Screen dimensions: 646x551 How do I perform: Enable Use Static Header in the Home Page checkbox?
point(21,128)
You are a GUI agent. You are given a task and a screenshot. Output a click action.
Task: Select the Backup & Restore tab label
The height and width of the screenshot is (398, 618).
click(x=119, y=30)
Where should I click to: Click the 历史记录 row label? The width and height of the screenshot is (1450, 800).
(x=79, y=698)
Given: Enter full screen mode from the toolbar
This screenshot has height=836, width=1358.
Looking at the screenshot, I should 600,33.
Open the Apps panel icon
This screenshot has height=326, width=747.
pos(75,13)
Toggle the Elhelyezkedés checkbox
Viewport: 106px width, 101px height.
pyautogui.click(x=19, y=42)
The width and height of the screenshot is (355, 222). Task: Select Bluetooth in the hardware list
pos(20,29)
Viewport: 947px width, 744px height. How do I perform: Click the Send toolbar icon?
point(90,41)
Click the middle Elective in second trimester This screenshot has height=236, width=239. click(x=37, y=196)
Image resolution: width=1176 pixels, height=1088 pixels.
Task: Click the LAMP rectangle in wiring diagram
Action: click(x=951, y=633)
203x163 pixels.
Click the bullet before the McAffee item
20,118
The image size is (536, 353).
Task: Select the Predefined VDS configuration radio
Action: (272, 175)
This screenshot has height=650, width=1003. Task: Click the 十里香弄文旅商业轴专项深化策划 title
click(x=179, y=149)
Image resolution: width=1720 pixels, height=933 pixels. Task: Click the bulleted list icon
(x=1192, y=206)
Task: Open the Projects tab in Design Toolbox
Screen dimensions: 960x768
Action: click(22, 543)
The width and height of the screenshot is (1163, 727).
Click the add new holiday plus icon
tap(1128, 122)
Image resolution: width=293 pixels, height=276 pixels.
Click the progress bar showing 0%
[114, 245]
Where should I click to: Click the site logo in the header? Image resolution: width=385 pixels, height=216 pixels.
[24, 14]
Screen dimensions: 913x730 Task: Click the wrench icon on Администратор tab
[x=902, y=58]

> _PROMPT_:
Scale the part of the data that opens with the line containing "Image resolution: width=1720" and closes at the end of the data: write out every line in it again, and multiply each coordinate in the answers by 2.45, rounding to whole numbers with halves going up.

> _COMPLETE ANSWER_:
Image resolution: width=1720 pixels, height=933 pixels. Task: Click the bulleted list icon
(x=2920, y=505)
Task: Open the Projects tab in Design Toolbox
Screen dimensions: 960x768
Action: click(54, 1330)
The width and height of the screenshot is (1163, 727).
Click the add new holiday plus icon
tap(2764, 299)
Image resolution: width=293 pixels, height=276 pixels.
Click the progress bar showing 0%
[279, 600]
Where should I click to: Click the site logo in the header? Image resolution: width=385 pixels, height=216 pixels.
[59, 34]
Screen dimensions: 913x730 Task: Click the wrench icon on Администратор tab
[x=2210, y=142]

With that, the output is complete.